Vimentin intermediate filaments stabilize dynamic microtubules by direct interactions

• Published in: Nature communications Vol. 12; no. 1; pp. 3799 - 12
• Main Authors: Schaedel, Laura, Lorenz, Charlotta, Schepers, Anna V., Klumpp, Stefan, Köster, Sarah
• Format: Journal Article
• Language: English
• Published: London Nature Publishing Group UK 18.06.2021; Nature Publishing Group; Nature Portfolio
• Subjects: 631/57; 639/766/747; Actin; Crosstalk; Cytoskeleton; Depolymerization; Dimers; Filaments; Humanities and Social Sciences; Intermediate filaments; Microtubules; multidisciplinary; Science; Science (multidisciplinary); Tubulin; Vimentin
• ISSN: 2041-1723; 2041-1723
• DOI: 10.1038/s41467-021-23523-z

The cytoskeleton determines cell mechanics and lies at the heart of important cellular functions.

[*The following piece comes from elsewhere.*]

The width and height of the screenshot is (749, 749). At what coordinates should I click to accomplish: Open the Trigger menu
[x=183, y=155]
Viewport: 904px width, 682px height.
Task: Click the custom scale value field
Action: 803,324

Growing evidence suggests that the manifold tasks of the cytoskeleton rely on the interactions between its filamentous components—actin filaments, intermediate filaments, and microtubules. However, the nature of these interactions and their impact on cytoskeletal dynamics are largely unknown. Here, we show in a reconstituted in vitro system that vimentin intermediate filaments stabilize microtubules against depolymerization and support microtubule rescue. To understand these stabilizing effects, we directly measure the interaction forces between individual microtubules and vimentin filaments. Combined with numerical simulations, our observations provide detailed insight into the physical nature of the interactions and how they affect microtubule dynamics. Thus, we describe an additional, direct mechanism by which cells establish the fundamental cross talk of cytoskeletal components alongside linker proteins. Moreover, we suggest a strategy to estimate the binding energy of tubulin dimers within the microtubule lattice. The tasks of the cytoskeleton depend on the fine-tuned interplay between the three filamentous components: actin filaments, microtubules, and intermediate filaments. Here, the authors show in a reconstituted in vitro system that vimentin intermediate filaments stabilize microtubules against depolymerization and support microtubule rescue by direct interactions.